2022-09-07 14:05:00

by Trond Myklebust

[permalink] [raw]
Subject: Re: [man-pages RFC PATCH v4] statx, inode: document the new STATX_INO_VERSION field

On Wed, 2022-09-07 at 09:12 -0400, Jeff Layton wrote:
> On Wed, 2022-09-07 at 08:52 -0400, J. Bruce Fields wrote:
> > On Wed, Sep 07, 2022 at 08:47:20AM -0400, Jeff Layton wrote:
> > > On Wed, 2022-09-07 at 21:37 +1000, NeilBrown wrote:
> > > > On Wed, 07 Sep 2022, Jeff Layton wrote:
> > > > > +The change to \fIstatx.stx_ino_version\fP is not atomic with
> > > > > respect to the
> > > > > +other changes in the inode. On a write, for instance, the
> > > > > i_version it usually
> > > > > +incremented before the data is copied into the pagecache.
> > > > > Therefore it is
> > > > > +possible to see a new i_version value while a read still
> > > > > shows the old data.
> > > >
> > > > Doesn't that make the value useless?
> > > >
> > >
> > > No, I don't think so. It's only really useful for comparing to an
> > > older
> > > sample anyway. If you do "statx; read; statx" and the value
> > > hasn't
> > > changed, then you know that things are stable.
> >
> > I don't see how that helps.  It's still possible to get:
> >
> >                 reader          writer
> >                 ------          ------
> >                                 i_version++
> >                 statx
> >                 read
> >                 statx
> >                                 update page cache
> >
> > right?
> >
>
> Yeah, I suppose so -- the statx wouldn't necessitate any locking. In
> that case, maybe this is useless then other than for testing purposes
> and userland NFS servers.
>
> Would it be better to not consume a statx field with this if so? What
> could we use as an alternate interface? ioctl? Some sort of global
> virtual xattr? It does need to be something per-inode.
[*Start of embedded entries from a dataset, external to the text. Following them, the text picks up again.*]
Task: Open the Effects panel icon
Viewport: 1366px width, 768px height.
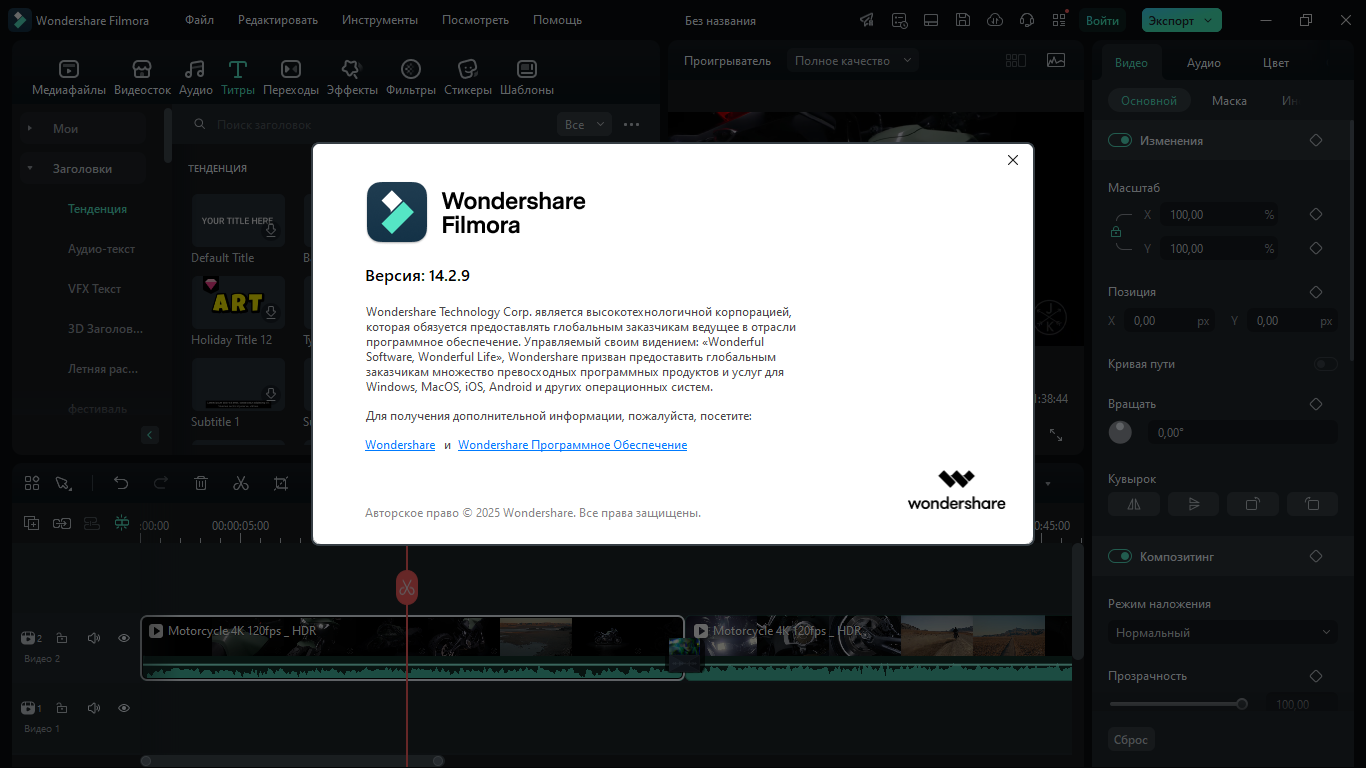Action: (x=352, y=69)
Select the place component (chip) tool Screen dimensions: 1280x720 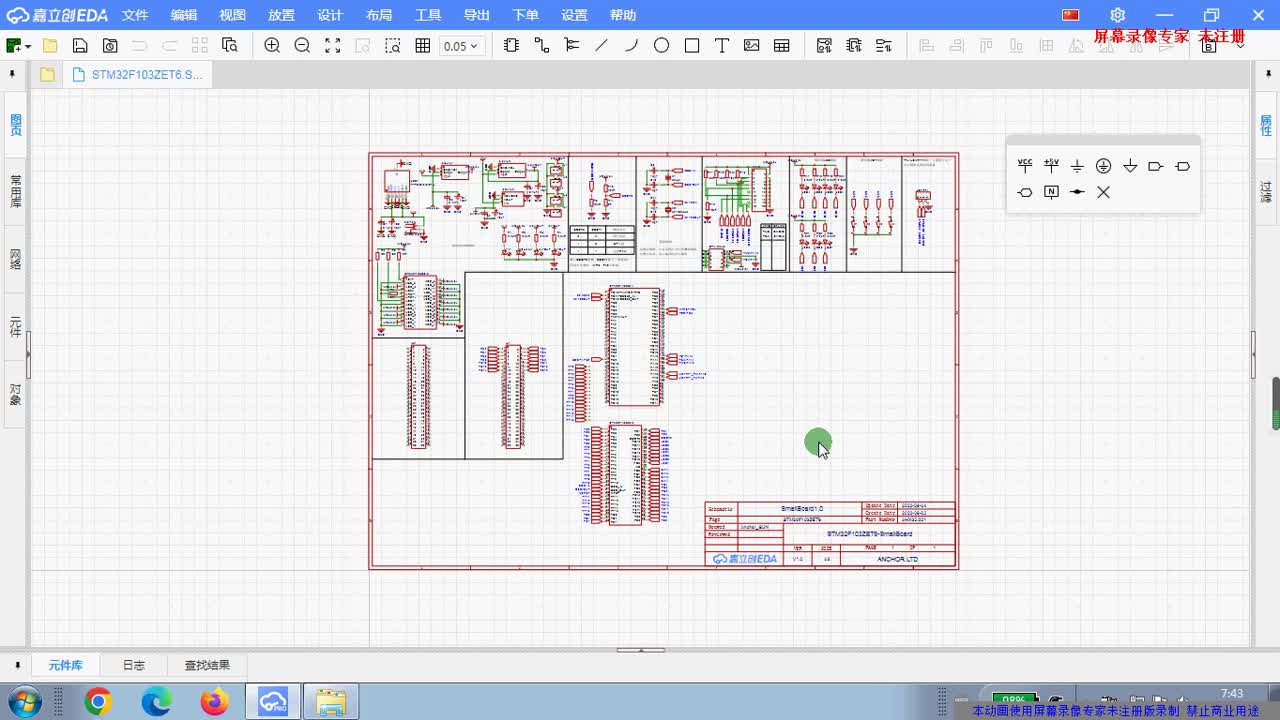click(x=511, y=45)
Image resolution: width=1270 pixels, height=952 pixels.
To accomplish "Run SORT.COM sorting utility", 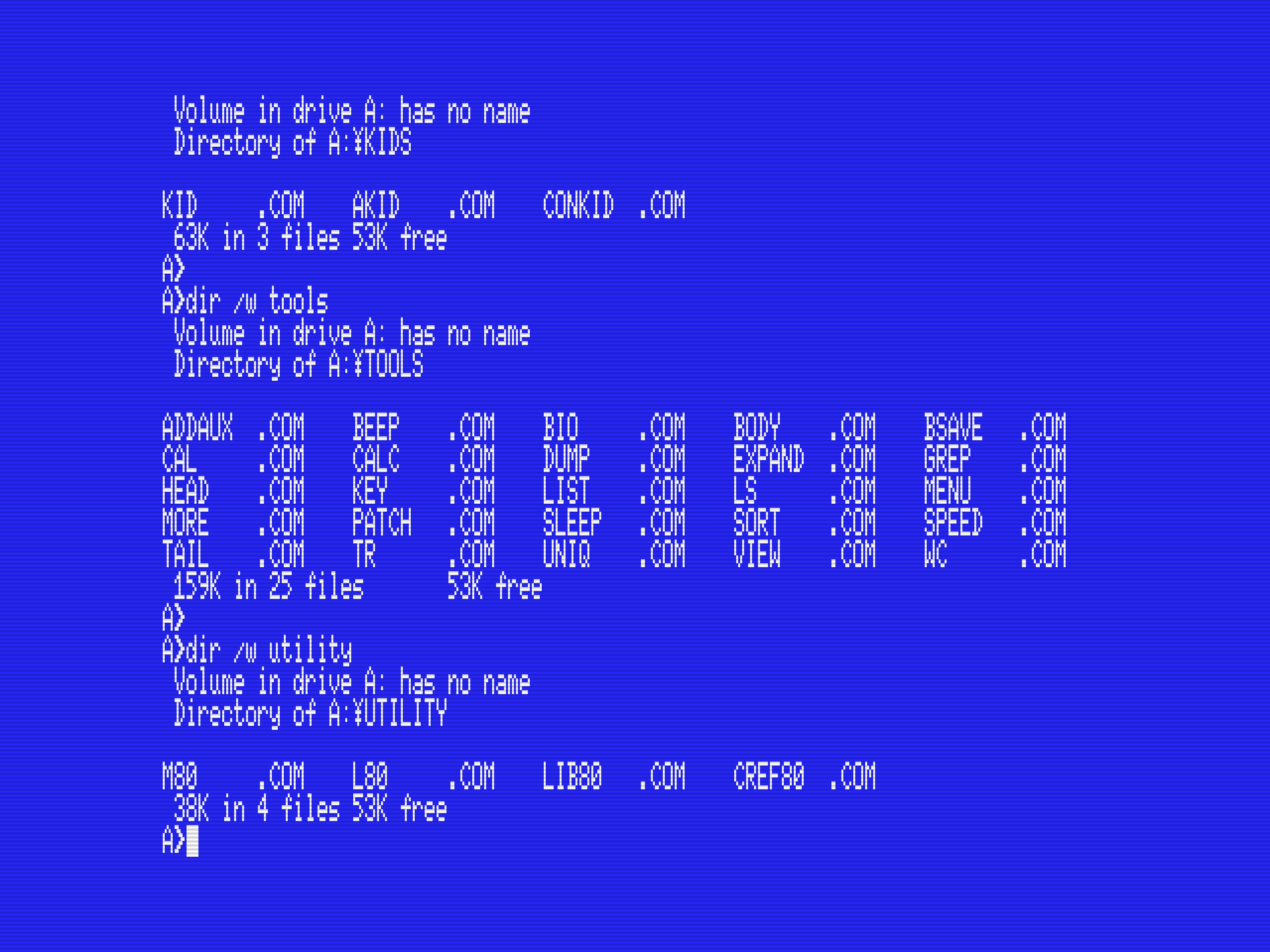I will pyautogui.click(x=755, y=523).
I don't see how a non-atomic change attribute is remotely useful even
for NFS.

The main problem is not so much the above (although NFS clients are
vulnerable to that too) but the behaviour w.r.t. directory changes.
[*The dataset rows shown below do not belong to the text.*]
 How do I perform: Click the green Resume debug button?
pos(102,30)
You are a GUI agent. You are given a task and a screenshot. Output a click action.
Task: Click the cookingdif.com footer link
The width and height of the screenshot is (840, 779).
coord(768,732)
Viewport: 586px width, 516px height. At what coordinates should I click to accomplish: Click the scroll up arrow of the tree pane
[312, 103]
If the server can't guarantee that file/directory/... creation and
unlink are atomically recorded with change attribute updates, then the
client has to always assume that the server is lying, and that it has
to revalidate all its caches anyway. Cue endless readdir/lookup/getattr
requests after each and every directory modification in order to check
that some other client didn't also sneak in a change of their own.

--
Trond Myklebust
Linux NFS client maintainer, Hammerspace
[email protected]



2022-09-08 00:32:49

by NeilBrown

[permalink] [raw]
Subject: Re: [man-pages RFC PATCH v4] statx, inode: document the new STATX_INO_VERSION field

On Wed, 07 Sep 2022, Trond Myklebust wrote:
> On Wed, 2022-09-07 at 09:12 -0400, Jeff Layton wrote:
> > On Wed, 2022-09-07 at 08:52 -0400, J. Bruce Fields wrote:
> > > On Wed, Sep 07, 2022 at 08:47:20AM -0400, Jeff Layton wrote:
> > > > On Wed, 2022-09-07 at 21:37 +1000, NeilBrown wrote:
> > > > > On Wed, 07 Sep 2022, Jeff Layton wrote:
> > > > > > +The change to \fIstatx.stx_ino_version\fP is not atomic with
> > > > > > respect to the
> > > > > > +other changes in the inode. On a write, for instance, the
> > > > > > i_version it usually
> > > > > > +incremented before the data is copied into the pagecache.
> > > > > > Therefore it is
> > > > > > +possible to see a new i_version value while a read still
> > > > > > shows the old data.
> > > > >
> > > > > Doesn't that make the value useless?
> > > > >
> > > >
> > > > No, I don't think so. It's only really useful for comparing to an
> > > > older
> > > > sample anyway. If you do "statx; read; statx" and the value
> > > > hasn't
> > > > changed, then you know that things are stable.
> > >
> > > I don't see how that helps.  It's still possible to get:
> > >
> > >                 reader          writer
> > >                 ------          ------
> > >                                 i_version++
> > >                 statx
> > >                 read
> > >                 statx
> > >                                 update page cache
> > >
> > > right?
> > >
> >
> > Yeah, I suppose so -- the statx wouldn't necessitate any locking. In
> > that case, maybe this is useless then other than for testing purposes
> > and userland NFS servers.
> >
> > Would it be better to not consume a statx field with this if so? What
> > could we use as an alternate interface? ioctl? Some sort of global
> > virtual xattr? It does need to be something per-inode.
>
> I don't see how a non-atomic change attribute is remotely useful even
> for NFS.
>
> The main problem is not so much the above (although NFS clients are
> vulnerable to that too) but the behaviour w.r.t. directory changes.
>
> If the server can't guarantee that file/directory/... creation and
> unlink are atomically recorded with change attribute updates, then the
> client has to always assume that the server is lying, and that it has
> to revalidate all its caches anyway. Cue endless readdir/lookup/getattr
> requests after each and every directory modification in order to check
> that some other client didn't also sneak in a change of their own.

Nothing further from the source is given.